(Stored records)
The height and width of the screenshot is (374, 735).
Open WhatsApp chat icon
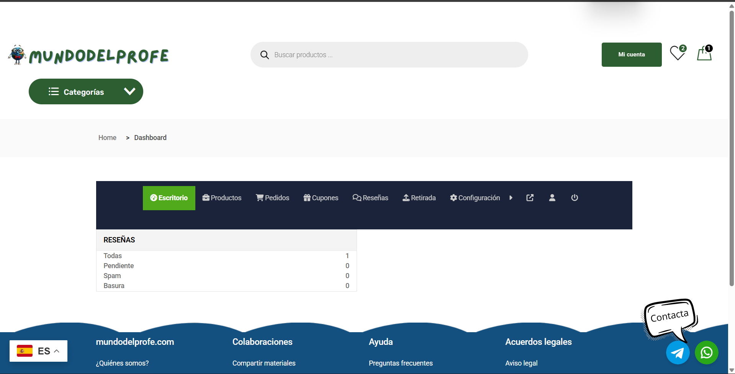click(x=706, y=353)
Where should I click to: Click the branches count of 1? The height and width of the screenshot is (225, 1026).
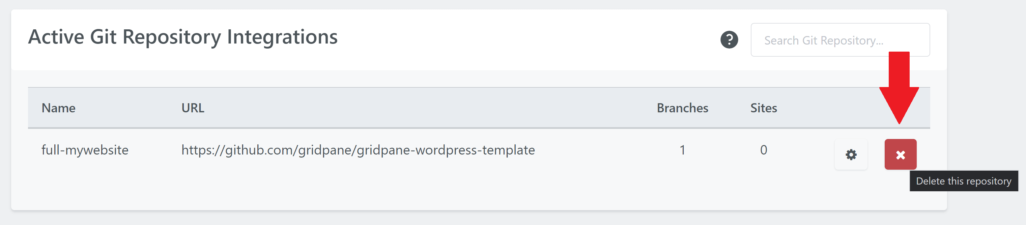pos(682,150)
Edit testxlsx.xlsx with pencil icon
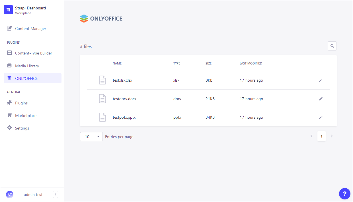The height and width of the screenshot is (202, 353). pos(321,80)
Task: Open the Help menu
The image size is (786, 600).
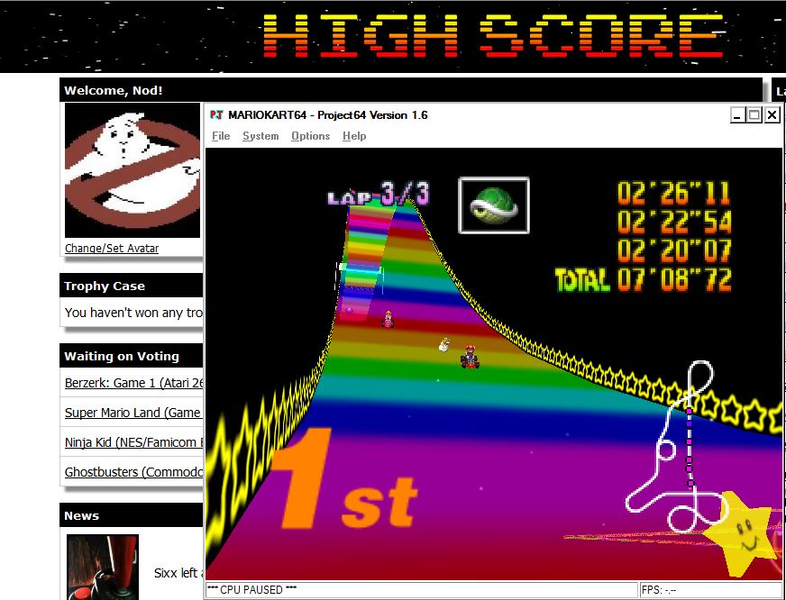Action: pos(354,136)
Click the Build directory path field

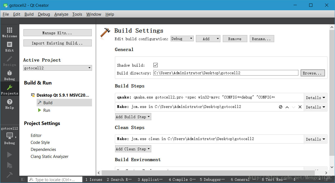coord(225,73)
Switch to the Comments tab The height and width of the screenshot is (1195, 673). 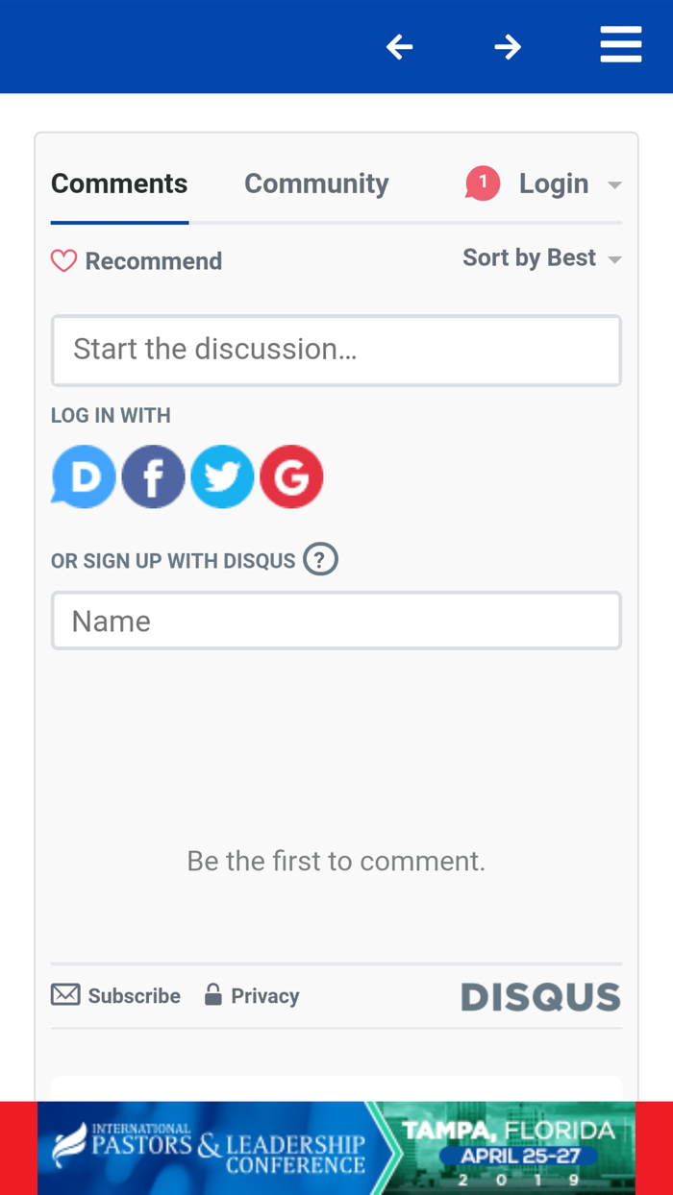click(x=119, y=183)
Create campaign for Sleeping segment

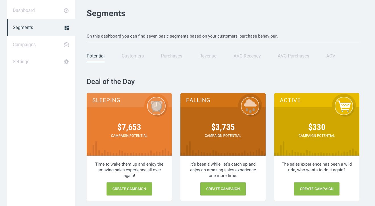129,189
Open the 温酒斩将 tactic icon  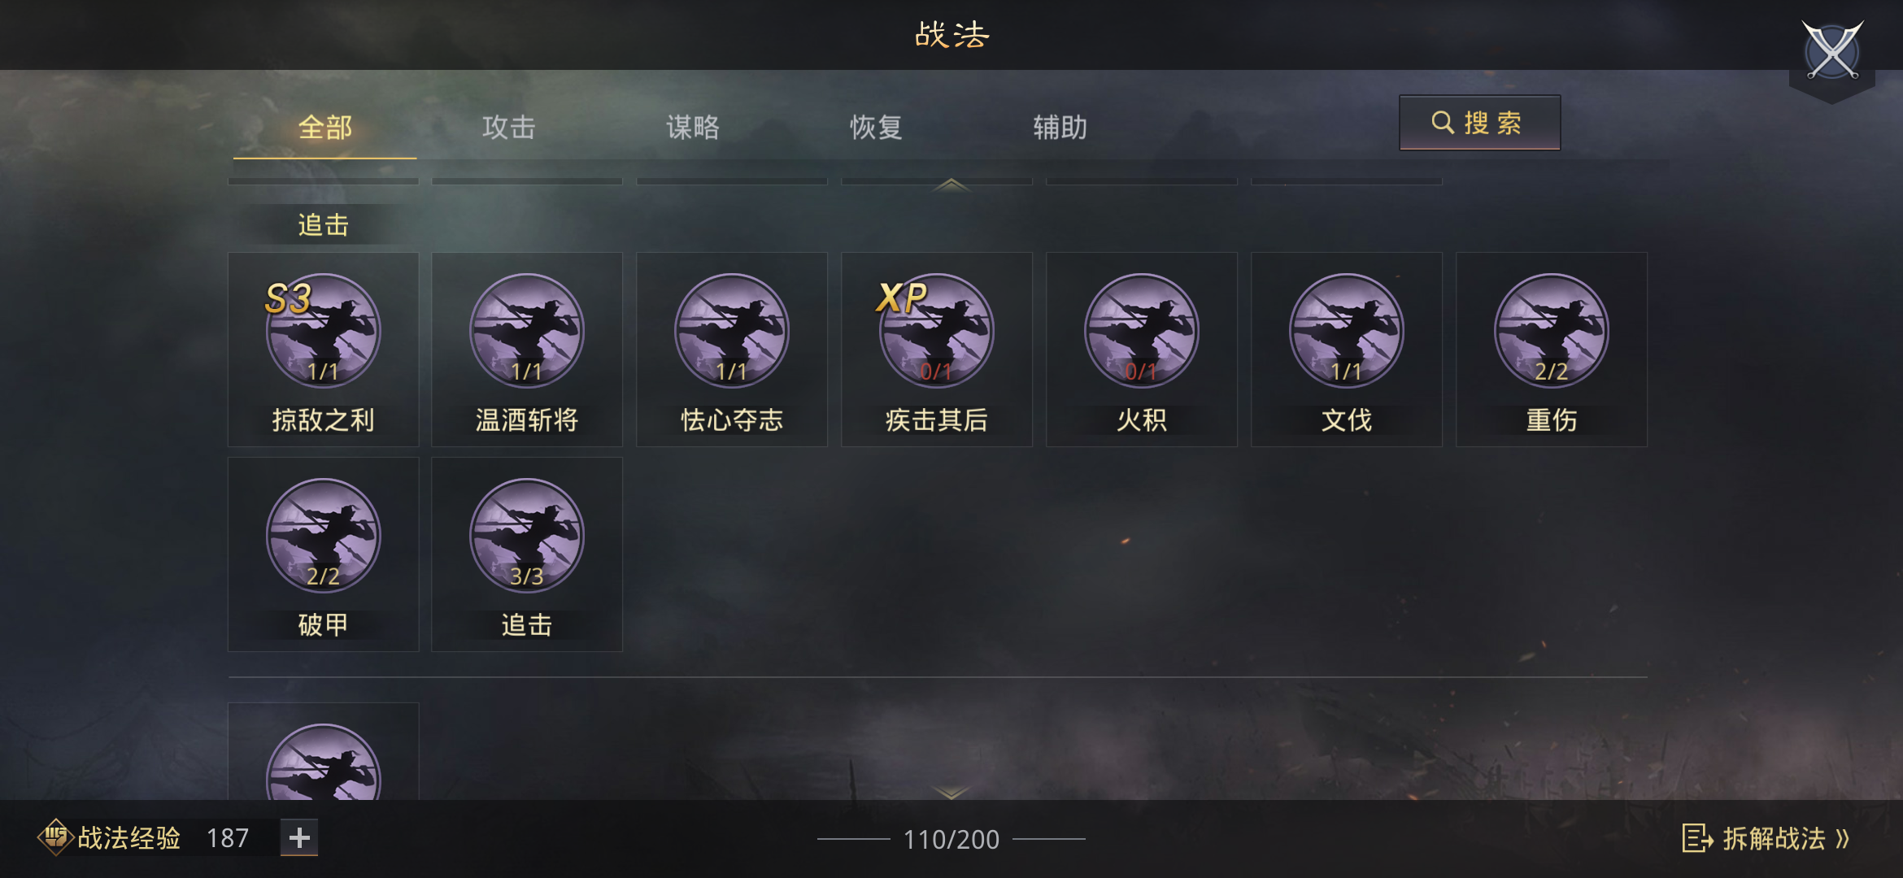click(527, 331)
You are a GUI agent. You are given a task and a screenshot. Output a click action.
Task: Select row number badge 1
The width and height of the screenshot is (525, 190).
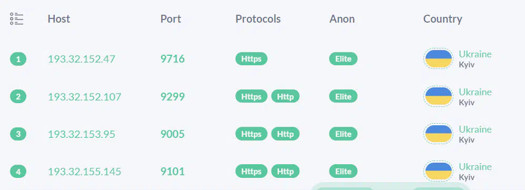(18, 59)
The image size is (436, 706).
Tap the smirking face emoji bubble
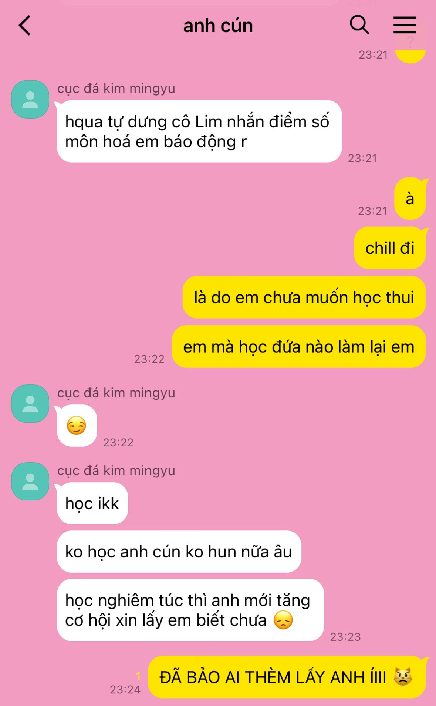point(77,426)
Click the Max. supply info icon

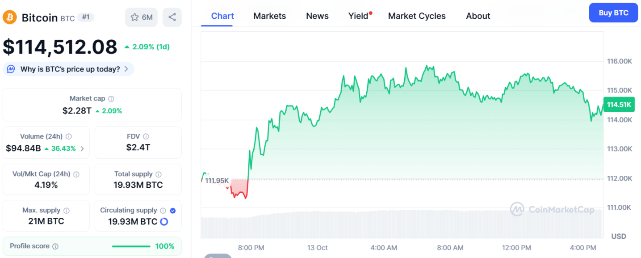tap(67, 211)
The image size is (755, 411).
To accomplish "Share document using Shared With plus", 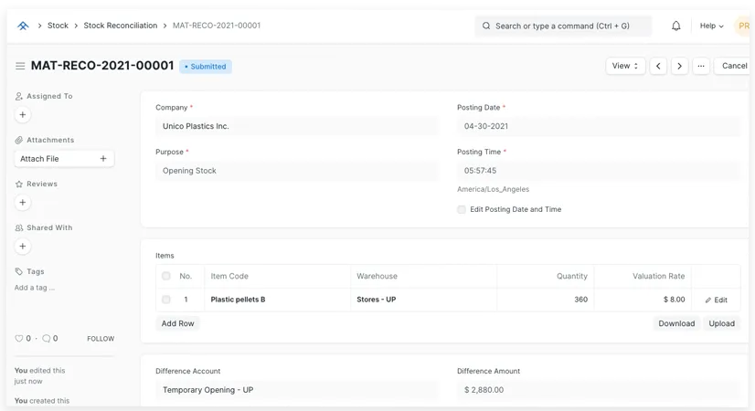I will 23,247.
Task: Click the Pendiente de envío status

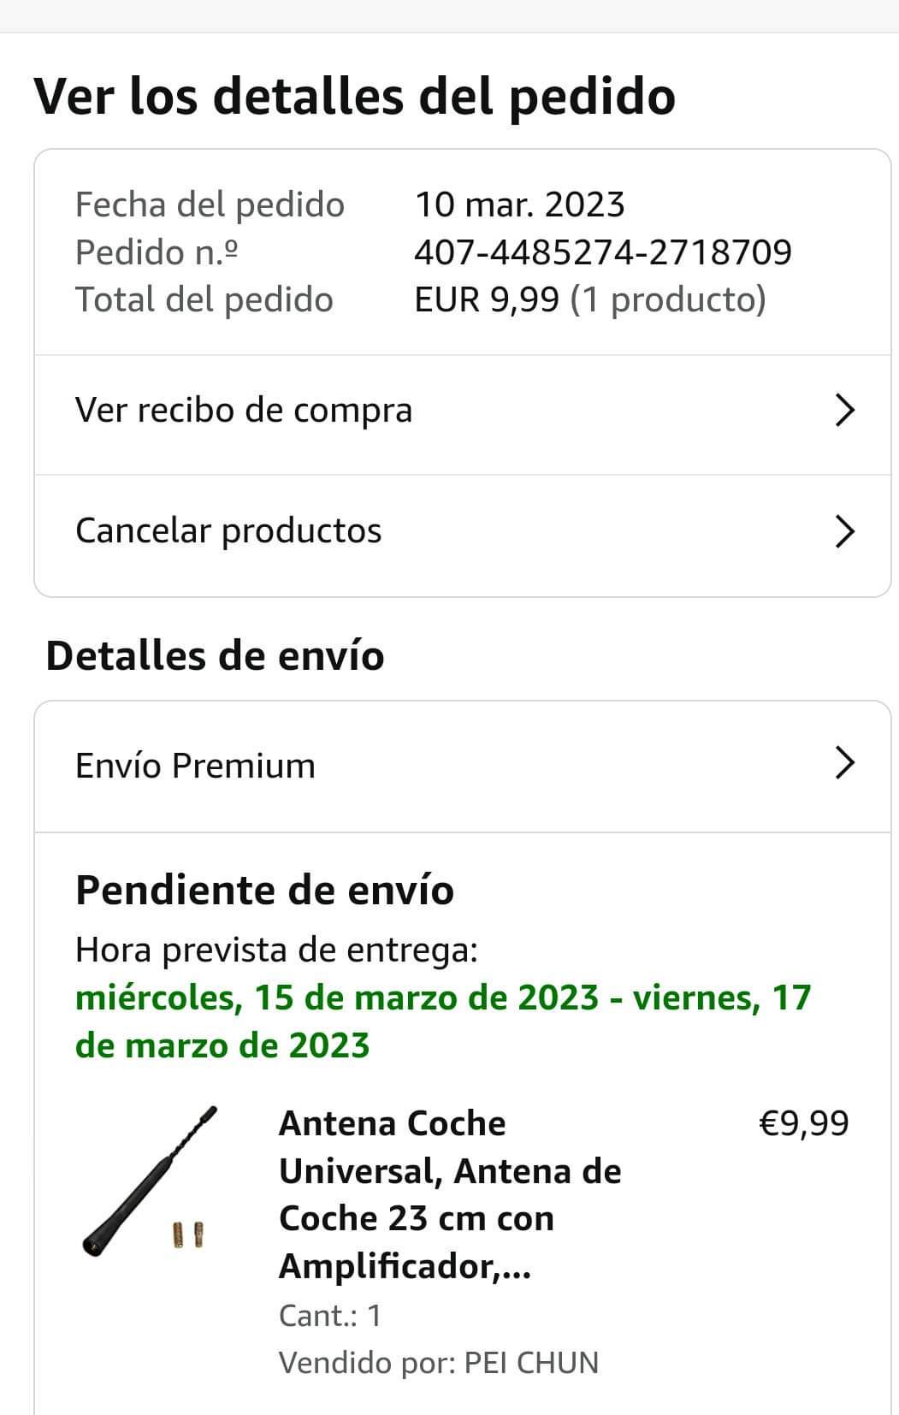Action: point(264,890)
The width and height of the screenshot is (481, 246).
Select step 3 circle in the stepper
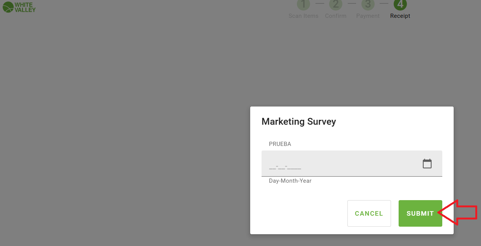[367, 5]
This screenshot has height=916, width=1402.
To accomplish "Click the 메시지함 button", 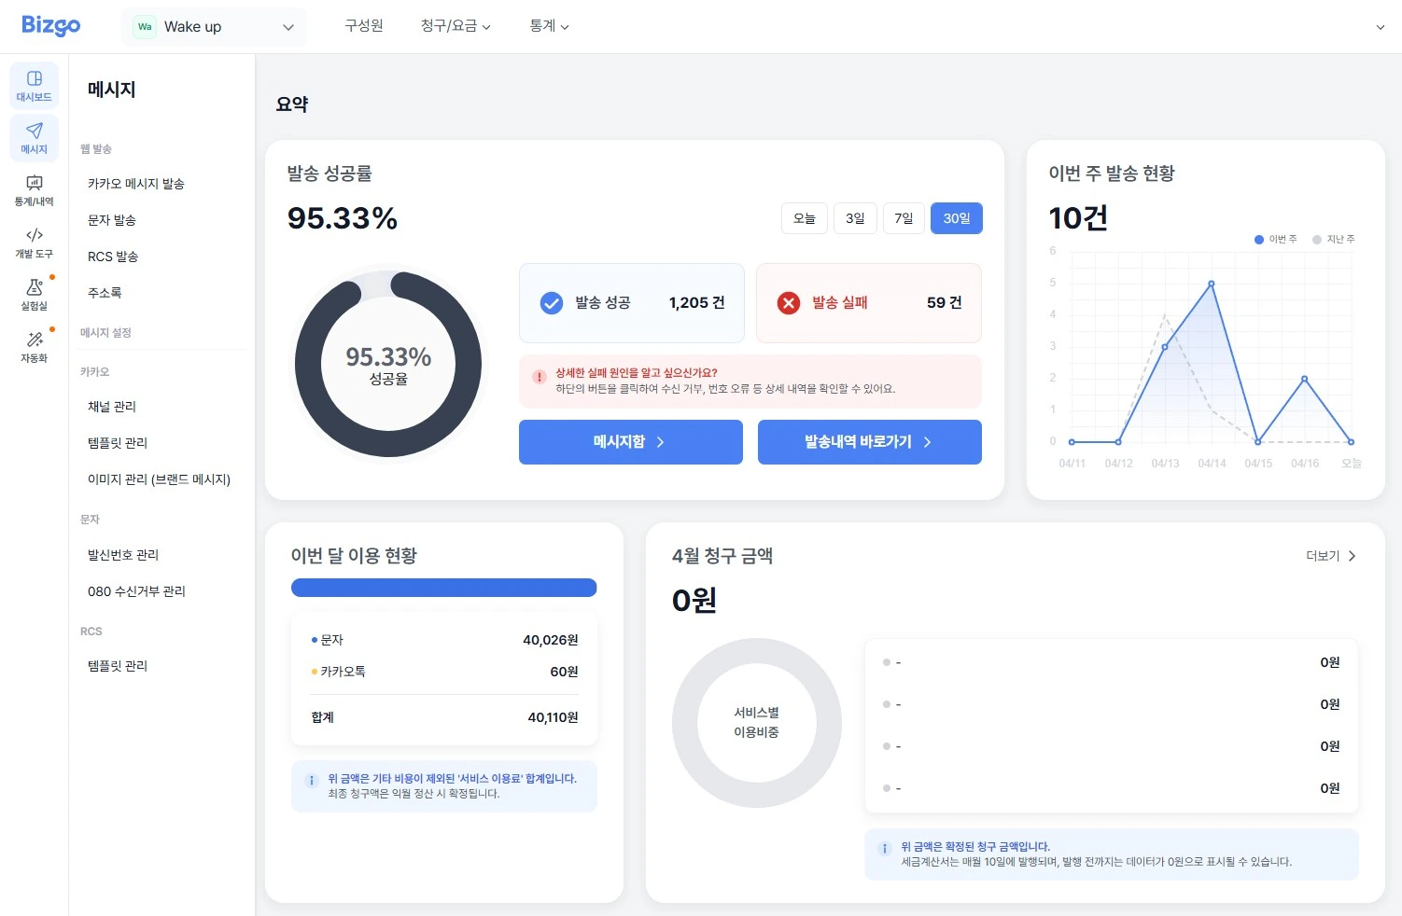I will (x=630, y=442).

▸ **TASK STATEMENT**: Begin at the first line of the records. Print every line through the one containing "Task: Open the Help menu" exactly, but skip the pictures.

▸ **PROBLEM SOLUTION**:
The height and width of the screenshot is (374, 735).
Open WhatsApp chat icon
click(x=706, y=353)
Where should I click to: Click the branches count of 1? The height and width of the screenshot is (225, 1026).
pos(682,150)
Edit testxlsx.xlsx with pencil icon
The height and width of the screenshot is (202, 353). pos(321,80)
Task: Open the Help menu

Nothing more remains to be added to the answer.